Costituita nel 1965, Cna Milano è parte del sistema Cna, la Confederazione Nazionale dell’Artigianato e della Piccola e Media Impresa, una libera associazione di imprese, imprenditrici e imprenditori politicamente e culturalmente autonoma ed economicamente indipendente che costituisce un importante sistema di rappresentanza del mondo imprenditoriale per oltre 650 mila imprese artigiane e PMI aderenti in tutta Italia.Cna Milano rappresenta i valori e gli interessi di tutte le forme di imprenditorialità artigiana e delle PMI del territorio milanese ed è il riferimento associativo in grado di rispondere costantemente alle loro necessità anche attraverso l’erogazione di servizi tradizionali e di sviluppo forniti dalle società del sistema.
Sono aderenti a Cna Milano:
ALA Limbiate (Associazione Artigiani di Limbiate)
ASSORITECH (Associazione Nazionale Operatori della Rigenerazione del Recupero e del Riciclo dei Prodotti Tecnologici)
Satam (Sindacato Taxisti Artigiani Milanese)
UNO.RAEE (Unione Nazionale Operatori RAEE) Cna Milano vanta una presenza capillare sul territorio, con 3 sedi a Milano e 9 in ambito provinciale.
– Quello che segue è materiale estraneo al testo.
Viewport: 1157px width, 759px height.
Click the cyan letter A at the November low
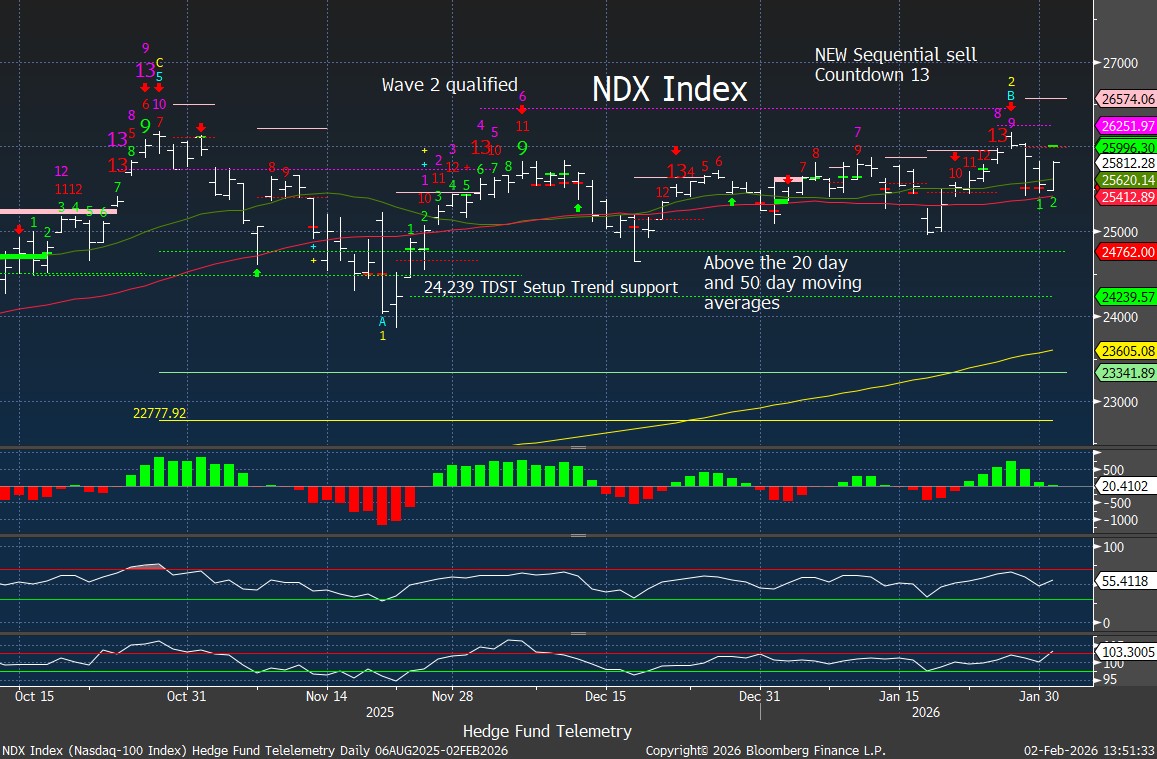[381, 322]
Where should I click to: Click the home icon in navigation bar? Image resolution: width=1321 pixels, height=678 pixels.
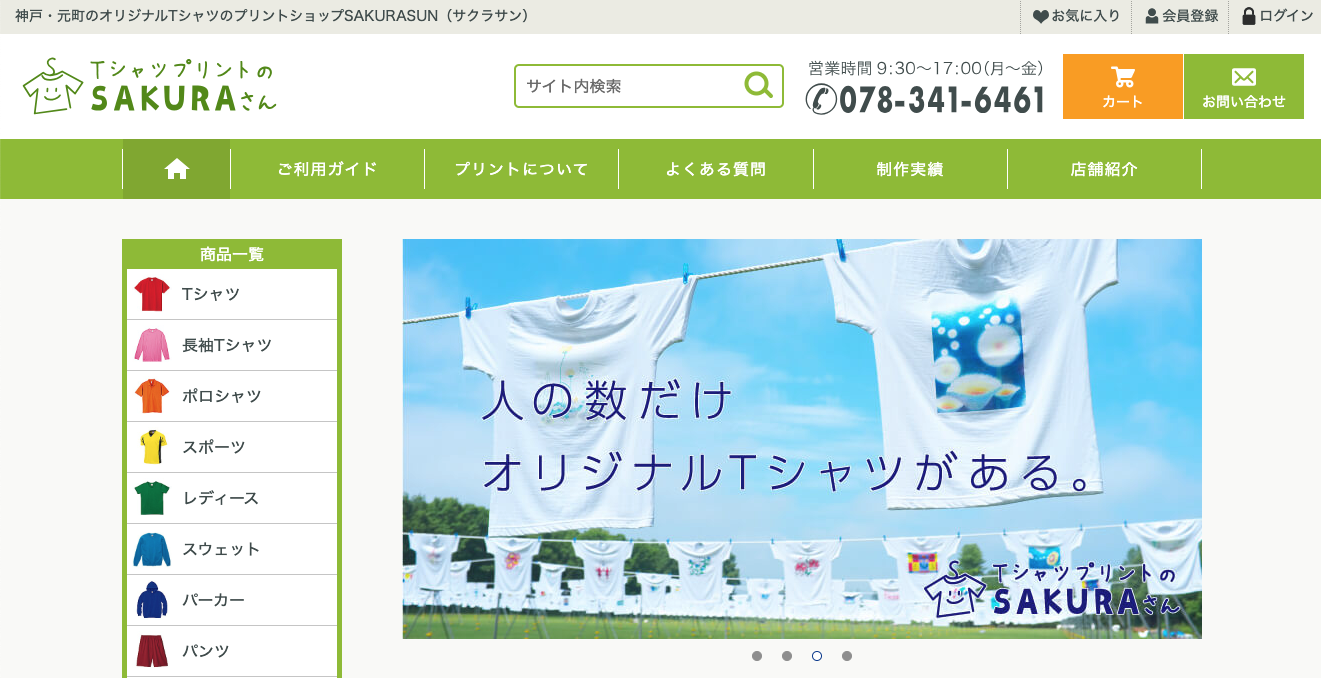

Il sistema di rappresentanza delle imprese associate, provenienti da molteplici e diversificati settori di attività, opera attraverso le Unioni, che si occupano di valorizzare le specificità delle professioni rappresentate, e i Direttivi Territoriali, composti da artigiani e imprenditori, impegnati nella difesa degli interessi del mondo dell’artigianato e delle pmi. Cna Milano inoltre, per meglio rappresentare e tutelare gli interessi di questo grande patrimonio sociale e produttivo, ha costituito la “Fondazione Duemilaquindici - Centro Studi sulle aree metropolitane ed il mercato”, uno strumento che ha il riconoscimento giuridico della Regione Lombardia. Oltre all’Associazione e alla Fondazione 2015 compongono il sistema Cna Milano: Cna Servizi Scarl, Ambiente e Sviluppo Srl, Rete Servizi Srl e Fidimpresa Scarl.